=== Provided text ===
I think only historic/transition (not predictive) information can be aggregated with the current input. Let me give a simple example of my current level of understanding so you can poke holes in my assumptions (that’s usually how I learn best)

Say I train a single-level system a simple musical sequence (first 7 notes of “Mary Had a Little Lamb”) a few times, then play the first two notes and check the prediction:
EDCDEEE
EDCDEEE
EDCDEEE
ED…?

With just one level, I should get
Input: D
Prediction: (C,E) (i.e. next note will be either C or E)

If I send the output of this first level up to a second level in the heirarchy, I can get a more precise prediction:

[?E][ED][DC][CD][DE][EE][EE]
[EE][ED][DC][CD][DE][EE][EE]
[EE][ED][DC][CD][DE][EE][EE]
[EE][ED]…?

Input: [ED]
Prediction: [DC] (i.e. next note will be C)

In your example, when the system gets the first D, it will predict C, and it will predict E when it gets the second D in EDCDEEE. That’s because it represents each input in context of the previous representation, which was in context of the next previous representation, and so on, until the first input of the sequence, where it represents the input without context. I like to think of this as representing the sequence thus far. When it gets the first D, it predicts based on ED, and, for the second D, it predicts based on EDCD. That’s after learning, though, and it can be a lot more messy than that. For example, some of the columns might still burst.
=== Given records ===
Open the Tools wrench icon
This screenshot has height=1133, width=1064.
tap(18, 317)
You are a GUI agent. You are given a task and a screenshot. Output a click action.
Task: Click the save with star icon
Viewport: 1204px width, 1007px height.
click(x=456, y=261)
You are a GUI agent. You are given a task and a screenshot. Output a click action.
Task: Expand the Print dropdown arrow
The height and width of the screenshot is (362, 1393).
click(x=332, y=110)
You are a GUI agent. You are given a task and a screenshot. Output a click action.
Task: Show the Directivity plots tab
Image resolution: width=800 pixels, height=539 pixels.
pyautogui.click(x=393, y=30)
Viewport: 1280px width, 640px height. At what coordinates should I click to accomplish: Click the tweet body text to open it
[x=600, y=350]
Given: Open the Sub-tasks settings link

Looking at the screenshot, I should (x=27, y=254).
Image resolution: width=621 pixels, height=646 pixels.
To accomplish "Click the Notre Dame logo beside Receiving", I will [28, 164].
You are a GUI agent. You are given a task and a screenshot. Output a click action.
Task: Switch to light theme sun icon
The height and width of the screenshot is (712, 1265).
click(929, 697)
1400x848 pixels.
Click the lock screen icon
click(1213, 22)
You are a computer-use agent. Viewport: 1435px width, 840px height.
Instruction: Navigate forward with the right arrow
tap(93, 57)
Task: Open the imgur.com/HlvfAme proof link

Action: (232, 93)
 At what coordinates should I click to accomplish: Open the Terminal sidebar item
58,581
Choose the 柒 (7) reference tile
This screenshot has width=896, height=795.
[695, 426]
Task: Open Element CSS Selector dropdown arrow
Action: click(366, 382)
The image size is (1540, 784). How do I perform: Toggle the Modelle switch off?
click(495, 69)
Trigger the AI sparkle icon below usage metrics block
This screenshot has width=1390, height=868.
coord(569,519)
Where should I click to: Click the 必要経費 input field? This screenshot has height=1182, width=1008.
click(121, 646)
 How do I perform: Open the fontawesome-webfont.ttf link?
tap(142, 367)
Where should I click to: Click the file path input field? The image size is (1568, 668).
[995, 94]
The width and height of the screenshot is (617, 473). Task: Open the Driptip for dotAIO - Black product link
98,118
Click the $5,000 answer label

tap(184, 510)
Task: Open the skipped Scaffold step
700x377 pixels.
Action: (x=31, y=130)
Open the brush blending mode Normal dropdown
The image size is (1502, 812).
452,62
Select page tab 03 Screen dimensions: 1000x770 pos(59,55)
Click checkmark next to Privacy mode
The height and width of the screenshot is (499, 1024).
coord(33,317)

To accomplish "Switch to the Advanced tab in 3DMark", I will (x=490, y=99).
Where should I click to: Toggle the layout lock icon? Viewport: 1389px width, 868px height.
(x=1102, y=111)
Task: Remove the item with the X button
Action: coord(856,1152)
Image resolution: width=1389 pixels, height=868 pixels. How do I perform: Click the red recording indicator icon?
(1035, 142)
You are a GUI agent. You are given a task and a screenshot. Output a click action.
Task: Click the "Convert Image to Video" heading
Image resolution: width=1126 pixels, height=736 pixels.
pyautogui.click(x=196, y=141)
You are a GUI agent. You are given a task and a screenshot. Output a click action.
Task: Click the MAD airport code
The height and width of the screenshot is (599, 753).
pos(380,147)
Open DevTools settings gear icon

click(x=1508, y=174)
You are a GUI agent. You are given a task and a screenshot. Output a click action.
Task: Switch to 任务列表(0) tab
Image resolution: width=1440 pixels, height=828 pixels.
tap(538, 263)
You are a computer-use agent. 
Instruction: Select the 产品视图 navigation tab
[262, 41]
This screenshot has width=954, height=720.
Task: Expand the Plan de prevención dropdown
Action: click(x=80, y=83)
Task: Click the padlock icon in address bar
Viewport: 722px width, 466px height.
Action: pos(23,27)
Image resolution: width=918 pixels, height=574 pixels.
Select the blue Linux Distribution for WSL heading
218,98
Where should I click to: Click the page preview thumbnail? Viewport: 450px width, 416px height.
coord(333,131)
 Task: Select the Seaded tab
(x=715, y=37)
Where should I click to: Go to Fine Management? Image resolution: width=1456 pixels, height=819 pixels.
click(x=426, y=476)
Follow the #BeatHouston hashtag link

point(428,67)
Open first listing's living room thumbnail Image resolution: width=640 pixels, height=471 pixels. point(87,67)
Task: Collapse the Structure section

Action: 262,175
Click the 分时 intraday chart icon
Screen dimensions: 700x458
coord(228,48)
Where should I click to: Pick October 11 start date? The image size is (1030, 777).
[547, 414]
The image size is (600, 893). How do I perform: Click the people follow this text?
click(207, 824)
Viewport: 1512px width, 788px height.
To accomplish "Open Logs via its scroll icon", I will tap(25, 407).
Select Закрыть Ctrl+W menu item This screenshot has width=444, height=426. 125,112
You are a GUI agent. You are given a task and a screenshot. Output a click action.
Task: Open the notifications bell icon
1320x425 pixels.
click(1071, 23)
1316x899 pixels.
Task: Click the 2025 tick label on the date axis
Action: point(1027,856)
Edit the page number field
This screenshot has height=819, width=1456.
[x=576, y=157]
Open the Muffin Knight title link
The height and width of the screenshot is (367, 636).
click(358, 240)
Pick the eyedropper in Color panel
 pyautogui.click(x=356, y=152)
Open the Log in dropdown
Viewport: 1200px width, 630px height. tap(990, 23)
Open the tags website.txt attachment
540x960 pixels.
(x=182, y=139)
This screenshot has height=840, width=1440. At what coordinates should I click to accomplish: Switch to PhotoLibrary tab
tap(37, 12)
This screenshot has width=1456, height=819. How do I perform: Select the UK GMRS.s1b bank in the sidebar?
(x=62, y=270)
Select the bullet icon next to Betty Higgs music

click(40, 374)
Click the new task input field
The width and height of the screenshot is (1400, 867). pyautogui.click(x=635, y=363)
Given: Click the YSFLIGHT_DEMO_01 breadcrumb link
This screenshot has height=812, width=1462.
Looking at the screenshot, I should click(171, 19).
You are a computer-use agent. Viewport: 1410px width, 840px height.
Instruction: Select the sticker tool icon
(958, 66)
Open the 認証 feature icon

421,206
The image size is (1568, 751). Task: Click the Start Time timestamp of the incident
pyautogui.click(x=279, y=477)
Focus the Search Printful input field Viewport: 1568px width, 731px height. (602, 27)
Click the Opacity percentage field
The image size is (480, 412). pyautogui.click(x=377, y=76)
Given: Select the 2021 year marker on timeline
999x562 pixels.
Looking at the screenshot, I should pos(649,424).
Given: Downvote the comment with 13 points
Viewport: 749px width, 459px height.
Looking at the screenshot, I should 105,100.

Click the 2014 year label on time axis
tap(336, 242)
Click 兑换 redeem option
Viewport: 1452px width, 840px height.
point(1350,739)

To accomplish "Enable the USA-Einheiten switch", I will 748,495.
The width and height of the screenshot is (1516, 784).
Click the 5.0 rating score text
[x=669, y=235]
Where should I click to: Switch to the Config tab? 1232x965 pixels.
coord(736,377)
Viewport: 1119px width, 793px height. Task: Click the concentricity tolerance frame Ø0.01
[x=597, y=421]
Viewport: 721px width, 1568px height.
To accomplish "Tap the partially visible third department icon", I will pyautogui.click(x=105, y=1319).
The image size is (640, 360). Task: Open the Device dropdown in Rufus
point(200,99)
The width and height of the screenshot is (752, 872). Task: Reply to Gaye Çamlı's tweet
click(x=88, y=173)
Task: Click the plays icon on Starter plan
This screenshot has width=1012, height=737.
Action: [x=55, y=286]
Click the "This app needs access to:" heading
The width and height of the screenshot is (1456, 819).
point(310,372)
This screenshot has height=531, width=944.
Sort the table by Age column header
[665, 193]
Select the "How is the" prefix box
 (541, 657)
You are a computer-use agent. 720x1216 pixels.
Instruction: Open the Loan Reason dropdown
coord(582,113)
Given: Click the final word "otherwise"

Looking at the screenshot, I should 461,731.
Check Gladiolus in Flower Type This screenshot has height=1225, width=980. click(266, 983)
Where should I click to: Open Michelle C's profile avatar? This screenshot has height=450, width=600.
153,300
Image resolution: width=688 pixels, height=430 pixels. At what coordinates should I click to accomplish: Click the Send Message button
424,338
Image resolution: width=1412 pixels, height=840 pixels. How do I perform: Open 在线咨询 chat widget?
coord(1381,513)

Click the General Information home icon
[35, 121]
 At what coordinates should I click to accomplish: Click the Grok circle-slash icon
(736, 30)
===
Written problem A:
List each distinct bracketed note pair that appears in the second-level sequences of the passage on predicting musical sequences.
Written problem B:
Carry the passage on predicting musical sequences forward from its final sentence.

Exercise result A:
[?E], [ED], [DC], [CD], [DE], [EE]

Exercise result B:
As I understand it, the main purpose of hierarchy is to use more abstract representation in higher regions and to use that abstract representation to aid lower regions. If the system got visual data, the lowest region might represent lines, the next might represent simple details of objects, the next might represent full objects, and the highest might represent whole scenes. Exactly what a region represents will vary depending on how well the hierarchy has learned the current scenario.

One thing which was confusing for me is that HTM relies heavily on predictions, but that’s not the final goal. The final goal of the brain is to interact with the world. A single region already makes good predictions, so my guess is that sending predictions up the hierarchy would be involved in some other process.

There isn’t just one output, because there are multiple layers and neuron types. Most just go up or just go down, so there’s probably a significant difference between what goes up and what goes down.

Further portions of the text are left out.